Listed entries Block Start
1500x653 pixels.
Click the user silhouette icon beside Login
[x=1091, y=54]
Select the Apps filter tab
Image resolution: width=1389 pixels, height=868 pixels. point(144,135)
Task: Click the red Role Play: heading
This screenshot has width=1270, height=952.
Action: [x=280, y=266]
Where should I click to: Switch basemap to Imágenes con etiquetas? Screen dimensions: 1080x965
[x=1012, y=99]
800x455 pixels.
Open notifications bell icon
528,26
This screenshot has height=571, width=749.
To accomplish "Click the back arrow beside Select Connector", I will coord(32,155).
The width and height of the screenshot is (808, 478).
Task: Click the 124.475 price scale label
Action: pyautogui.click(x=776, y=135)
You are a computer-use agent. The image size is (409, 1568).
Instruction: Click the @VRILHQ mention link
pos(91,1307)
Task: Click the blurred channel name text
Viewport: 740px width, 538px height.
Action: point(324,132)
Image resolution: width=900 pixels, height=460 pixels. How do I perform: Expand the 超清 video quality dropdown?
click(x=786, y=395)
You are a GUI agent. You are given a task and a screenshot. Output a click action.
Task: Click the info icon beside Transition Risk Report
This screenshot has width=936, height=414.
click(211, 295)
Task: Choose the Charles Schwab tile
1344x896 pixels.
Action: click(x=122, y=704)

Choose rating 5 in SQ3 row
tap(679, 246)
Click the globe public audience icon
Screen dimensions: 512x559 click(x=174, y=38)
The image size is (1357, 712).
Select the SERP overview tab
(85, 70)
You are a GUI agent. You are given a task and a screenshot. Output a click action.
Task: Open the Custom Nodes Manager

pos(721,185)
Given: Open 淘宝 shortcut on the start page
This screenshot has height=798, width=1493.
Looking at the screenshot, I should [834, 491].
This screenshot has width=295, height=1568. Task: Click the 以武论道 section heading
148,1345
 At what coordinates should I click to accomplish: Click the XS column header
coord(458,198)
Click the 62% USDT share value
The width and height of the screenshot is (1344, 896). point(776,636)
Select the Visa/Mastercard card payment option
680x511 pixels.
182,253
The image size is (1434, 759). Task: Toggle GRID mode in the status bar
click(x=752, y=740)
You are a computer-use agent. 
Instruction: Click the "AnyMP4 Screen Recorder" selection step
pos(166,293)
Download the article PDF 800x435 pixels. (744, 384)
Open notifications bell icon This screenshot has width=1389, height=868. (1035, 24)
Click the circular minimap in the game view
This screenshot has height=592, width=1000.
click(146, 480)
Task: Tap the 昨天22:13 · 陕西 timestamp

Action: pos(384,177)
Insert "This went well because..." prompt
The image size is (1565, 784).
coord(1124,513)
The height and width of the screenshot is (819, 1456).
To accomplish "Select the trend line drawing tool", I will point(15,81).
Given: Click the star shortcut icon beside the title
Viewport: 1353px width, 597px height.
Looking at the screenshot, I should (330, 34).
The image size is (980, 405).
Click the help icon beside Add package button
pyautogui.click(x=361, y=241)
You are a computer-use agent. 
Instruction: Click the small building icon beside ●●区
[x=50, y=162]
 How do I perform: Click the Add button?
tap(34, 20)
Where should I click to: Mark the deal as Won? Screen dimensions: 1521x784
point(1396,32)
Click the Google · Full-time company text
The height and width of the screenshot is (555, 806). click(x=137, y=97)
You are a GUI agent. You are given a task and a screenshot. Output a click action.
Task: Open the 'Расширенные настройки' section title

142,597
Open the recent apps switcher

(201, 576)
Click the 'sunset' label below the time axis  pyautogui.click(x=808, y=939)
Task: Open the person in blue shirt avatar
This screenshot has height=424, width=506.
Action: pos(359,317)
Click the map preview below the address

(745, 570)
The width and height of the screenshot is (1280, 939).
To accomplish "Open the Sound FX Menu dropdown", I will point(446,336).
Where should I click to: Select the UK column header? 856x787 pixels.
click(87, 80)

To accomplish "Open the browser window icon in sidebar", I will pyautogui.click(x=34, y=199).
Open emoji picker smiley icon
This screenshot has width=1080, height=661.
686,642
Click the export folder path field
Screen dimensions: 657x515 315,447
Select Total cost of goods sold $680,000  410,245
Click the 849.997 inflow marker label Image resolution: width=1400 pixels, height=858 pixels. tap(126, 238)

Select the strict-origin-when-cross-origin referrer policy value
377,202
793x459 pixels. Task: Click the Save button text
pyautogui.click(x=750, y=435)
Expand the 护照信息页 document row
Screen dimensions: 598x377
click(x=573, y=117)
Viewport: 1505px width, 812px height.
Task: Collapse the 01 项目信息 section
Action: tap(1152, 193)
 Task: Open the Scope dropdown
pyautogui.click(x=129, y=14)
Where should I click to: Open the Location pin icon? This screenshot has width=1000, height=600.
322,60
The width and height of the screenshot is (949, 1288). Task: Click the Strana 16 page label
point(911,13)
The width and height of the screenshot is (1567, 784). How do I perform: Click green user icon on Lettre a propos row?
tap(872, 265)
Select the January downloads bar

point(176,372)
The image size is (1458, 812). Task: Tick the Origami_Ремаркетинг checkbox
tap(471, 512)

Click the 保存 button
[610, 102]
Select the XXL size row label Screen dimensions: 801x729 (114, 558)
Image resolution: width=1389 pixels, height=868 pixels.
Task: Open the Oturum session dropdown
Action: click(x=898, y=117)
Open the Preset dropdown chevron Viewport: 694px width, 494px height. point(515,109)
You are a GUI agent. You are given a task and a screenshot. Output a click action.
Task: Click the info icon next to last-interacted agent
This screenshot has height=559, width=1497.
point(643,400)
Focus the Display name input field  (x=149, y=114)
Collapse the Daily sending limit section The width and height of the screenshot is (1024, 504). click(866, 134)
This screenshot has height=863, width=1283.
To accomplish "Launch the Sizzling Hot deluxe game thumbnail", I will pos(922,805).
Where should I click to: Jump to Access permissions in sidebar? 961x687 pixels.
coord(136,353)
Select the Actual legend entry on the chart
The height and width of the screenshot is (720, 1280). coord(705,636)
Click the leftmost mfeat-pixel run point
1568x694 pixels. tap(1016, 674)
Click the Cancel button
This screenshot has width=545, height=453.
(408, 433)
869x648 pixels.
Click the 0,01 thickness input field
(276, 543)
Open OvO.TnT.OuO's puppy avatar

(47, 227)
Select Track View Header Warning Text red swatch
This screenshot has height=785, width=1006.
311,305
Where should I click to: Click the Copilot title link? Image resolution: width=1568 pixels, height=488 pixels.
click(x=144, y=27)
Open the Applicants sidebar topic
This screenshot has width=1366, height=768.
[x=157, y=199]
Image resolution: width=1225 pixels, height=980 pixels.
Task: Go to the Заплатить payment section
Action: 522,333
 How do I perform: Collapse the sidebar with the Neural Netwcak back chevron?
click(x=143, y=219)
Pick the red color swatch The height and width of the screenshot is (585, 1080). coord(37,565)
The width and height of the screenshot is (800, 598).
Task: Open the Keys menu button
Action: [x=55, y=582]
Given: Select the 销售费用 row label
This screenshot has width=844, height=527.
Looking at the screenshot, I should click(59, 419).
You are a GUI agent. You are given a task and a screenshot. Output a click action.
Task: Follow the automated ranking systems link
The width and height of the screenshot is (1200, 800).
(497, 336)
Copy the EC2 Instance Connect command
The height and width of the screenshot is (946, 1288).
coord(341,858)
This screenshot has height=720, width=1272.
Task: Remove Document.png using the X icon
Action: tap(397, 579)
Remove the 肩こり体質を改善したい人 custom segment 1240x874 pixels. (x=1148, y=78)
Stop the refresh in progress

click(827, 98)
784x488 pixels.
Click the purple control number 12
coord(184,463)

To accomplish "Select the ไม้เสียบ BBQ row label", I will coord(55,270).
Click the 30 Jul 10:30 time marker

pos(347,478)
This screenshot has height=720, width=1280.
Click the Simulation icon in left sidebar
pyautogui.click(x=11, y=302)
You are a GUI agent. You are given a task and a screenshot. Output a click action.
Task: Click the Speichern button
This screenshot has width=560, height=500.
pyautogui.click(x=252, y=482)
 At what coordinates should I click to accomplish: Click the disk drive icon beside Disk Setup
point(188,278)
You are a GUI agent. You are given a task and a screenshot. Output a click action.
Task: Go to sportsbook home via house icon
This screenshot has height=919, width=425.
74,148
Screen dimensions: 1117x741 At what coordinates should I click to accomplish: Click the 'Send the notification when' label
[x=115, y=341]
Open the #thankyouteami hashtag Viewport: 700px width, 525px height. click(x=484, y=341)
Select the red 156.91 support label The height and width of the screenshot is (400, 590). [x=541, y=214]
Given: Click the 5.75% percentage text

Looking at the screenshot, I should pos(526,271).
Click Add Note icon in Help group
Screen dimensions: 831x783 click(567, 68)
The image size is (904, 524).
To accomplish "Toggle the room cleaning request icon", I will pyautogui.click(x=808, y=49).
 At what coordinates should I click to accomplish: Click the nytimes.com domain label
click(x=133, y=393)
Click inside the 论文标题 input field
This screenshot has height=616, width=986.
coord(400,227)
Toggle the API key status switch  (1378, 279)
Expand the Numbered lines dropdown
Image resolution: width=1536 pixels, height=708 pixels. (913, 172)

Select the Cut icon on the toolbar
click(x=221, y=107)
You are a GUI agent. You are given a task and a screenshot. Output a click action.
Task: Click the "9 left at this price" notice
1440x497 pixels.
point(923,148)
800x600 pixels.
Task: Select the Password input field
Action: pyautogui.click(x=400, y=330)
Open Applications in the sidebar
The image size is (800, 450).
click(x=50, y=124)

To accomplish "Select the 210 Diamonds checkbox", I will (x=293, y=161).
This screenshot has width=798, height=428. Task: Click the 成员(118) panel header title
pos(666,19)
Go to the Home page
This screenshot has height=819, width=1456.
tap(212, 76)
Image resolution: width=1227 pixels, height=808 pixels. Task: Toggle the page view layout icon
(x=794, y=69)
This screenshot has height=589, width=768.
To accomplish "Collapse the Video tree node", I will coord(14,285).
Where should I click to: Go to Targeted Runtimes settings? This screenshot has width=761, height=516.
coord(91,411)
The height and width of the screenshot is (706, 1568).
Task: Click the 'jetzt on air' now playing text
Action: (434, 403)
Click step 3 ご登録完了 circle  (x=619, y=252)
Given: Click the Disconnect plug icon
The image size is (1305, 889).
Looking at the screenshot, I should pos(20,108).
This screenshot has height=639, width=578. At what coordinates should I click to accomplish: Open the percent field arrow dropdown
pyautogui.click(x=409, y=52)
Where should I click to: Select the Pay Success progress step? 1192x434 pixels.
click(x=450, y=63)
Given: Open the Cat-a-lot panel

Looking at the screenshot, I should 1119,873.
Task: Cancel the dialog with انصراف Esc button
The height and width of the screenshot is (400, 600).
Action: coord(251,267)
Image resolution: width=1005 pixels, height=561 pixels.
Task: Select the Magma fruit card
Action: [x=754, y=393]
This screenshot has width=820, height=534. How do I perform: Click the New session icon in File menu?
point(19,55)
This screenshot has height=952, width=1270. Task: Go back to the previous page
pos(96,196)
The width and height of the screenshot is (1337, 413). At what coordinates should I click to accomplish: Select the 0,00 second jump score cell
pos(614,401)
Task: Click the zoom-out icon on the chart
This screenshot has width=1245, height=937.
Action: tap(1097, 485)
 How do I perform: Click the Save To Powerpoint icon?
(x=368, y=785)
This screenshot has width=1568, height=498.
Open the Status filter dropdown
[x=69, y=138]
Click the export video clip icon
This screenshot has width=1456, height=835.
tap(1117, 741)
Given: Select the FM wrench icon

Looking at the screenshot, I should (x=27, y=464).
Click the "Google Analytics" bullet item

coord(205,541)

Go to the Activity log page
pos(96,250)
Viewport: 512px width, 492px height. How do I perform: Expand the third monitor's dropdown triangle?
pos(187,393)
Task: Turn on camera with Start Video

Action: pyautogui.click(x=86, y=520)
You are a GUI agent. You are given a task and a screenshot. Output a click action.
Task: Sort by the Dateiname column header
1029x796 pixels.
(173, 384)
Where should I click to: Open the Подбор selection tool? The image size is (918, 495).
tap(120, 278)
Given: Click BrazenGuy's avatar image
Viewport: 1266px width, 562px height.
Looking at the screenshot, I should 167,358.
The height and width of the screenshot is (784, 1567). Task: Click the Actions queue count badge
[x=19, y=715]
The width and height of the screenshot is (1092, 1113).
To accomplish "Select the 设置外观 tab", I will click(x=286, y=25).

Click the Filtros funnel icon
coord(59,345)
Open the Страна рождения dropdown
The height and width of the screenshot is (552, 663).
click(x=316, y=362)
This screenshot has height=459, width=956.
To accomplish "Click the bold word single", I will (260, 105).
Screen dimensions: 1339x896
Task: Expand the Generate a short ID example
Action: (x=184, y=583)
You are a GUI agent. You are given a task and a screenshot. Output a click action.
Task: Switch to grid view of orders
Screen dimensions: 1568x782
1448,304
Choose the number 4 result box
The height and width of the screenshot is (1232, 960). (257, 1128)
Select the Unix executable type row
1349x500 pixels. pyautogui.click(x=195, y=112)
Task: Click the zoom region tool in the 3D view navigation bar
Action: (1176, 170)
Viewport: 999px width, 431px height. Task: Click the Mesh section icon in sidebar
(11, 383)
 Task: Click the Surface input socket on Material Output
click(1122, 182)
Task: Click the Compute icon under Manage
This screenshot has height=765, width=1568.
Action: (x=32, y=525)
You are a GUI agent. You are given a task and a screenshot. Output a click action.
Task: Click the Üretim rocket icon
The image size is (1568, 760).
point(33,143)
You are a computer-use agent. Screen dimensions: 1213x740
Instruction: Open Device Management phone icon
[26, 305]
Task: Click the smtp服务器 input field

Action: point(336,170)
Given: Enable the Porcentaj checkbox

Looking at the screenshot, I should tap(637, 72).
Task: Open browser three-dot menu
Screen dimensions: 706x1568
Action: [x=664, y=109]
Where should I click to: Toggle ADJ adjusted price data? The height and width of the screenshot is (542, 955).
Listed entries Block End
→ Exercise description
Look in the material above for the line with "Click the 849.997" and the line with "Expand the 护照信息页 document row", and transcribe exactly those lines and all lines between them, nothing more.

→ Reply to the exercise
Click the 849.997 inflow marker label Image resolution: width=1400 pixels, height=858 pixels. tap(126, 238)

Select the strict-origin-when-cross-origin referrer policy value
377,202
793x459 pixels. Task: Click the Save button text
pyautogui.click(x=750, y=435)
Expand the 护照信息页 document row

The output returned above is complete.